Despite being a Republican governor in a blue state that has elected a solidly Democratic-controlled Legislature, Christie has earned 50-percent-plus approval ratings in a spate of recent polls. This record, combined with his bold approach and a larger-than-life demeanor, has attracted national media attention. Christie has been given a high-profile role as a surrogate for Republican presidential candidate Mitt Romney as well as an unofficial spot near the top of the list of potential vice presidential nominees.

So what makes Christie tick? In a series of interviews in Trenton, political observers painted a picture of a talented politician with razor-sharp political instincts -- but also someone whose bluntness sometimes jeopardizes his agenda.

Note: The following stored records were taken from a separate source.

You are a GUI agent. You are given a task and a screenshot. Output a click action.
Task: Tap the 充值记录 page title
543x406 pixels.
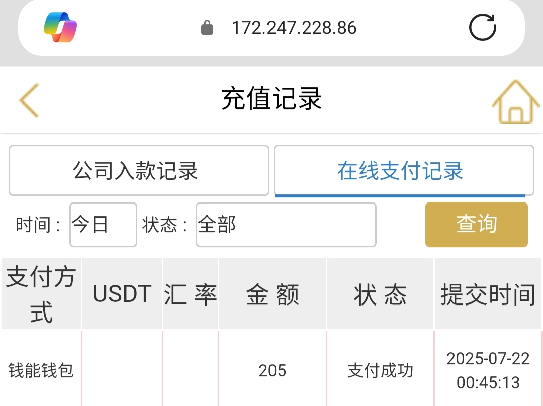click(272, 98)
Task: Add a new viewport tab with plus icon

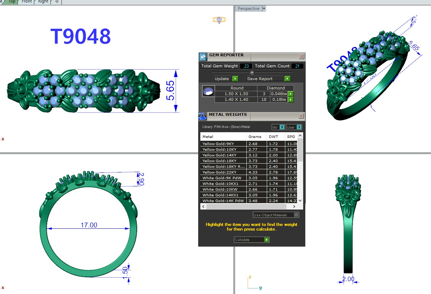Action: pos(57,1)
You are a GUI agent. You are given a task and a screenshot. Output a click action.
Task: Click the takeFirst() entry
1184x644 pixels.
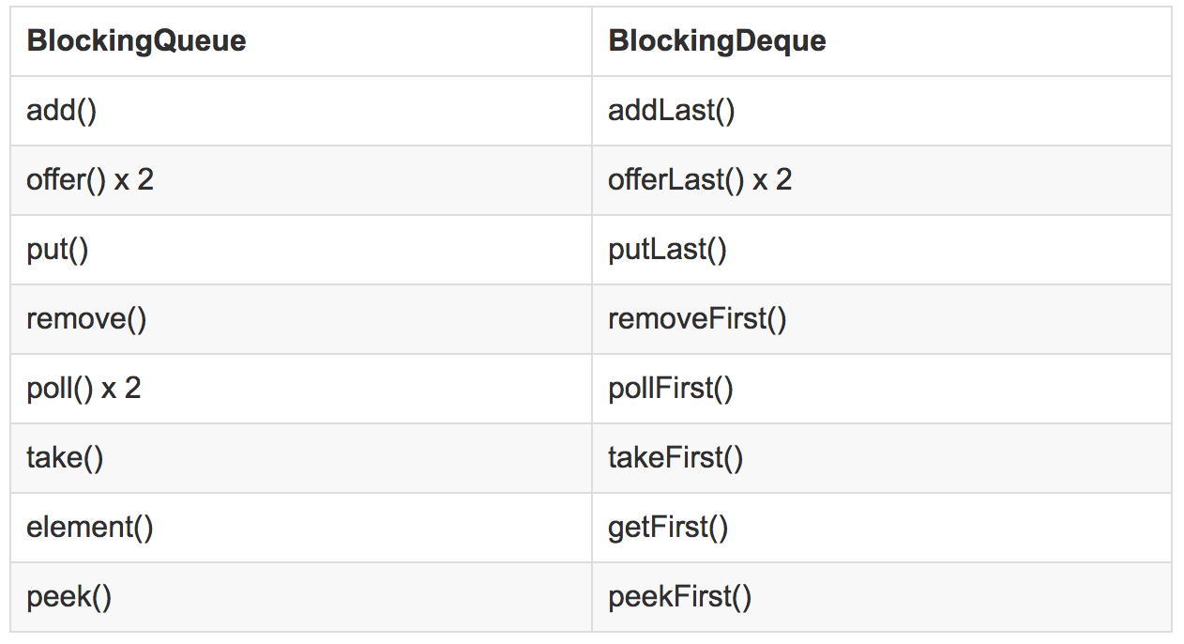tap(675, 458)
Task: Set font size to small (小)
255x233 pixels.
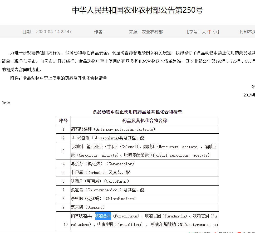Action: click(x=215, y=32)
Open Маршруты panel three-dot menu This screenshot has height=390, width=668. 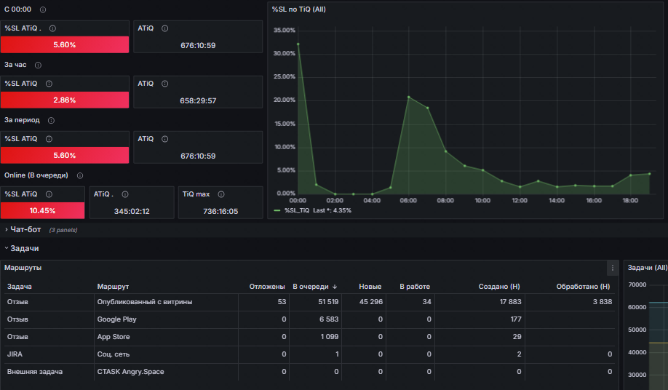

One need look no further than his altercation with Assemblyman Reed Gusciora. Irked by barbed criticism from Gusciora about his stance opposing gay marriage, Christie called the assemblyman -- the state's first openly gay lawmaker -- "numbnuts." Facing aggressive questioning by Rutgers law student Bill Brown at a public meeting, Christie called the former Navy SEAL an "idiot." And blasting an unfavorable budget projection from the state's official, nonpartisan legislative analyst, Christie called him "a joke," a "handmaiden" for the majority and "the Dr. Kevorkian of numbers."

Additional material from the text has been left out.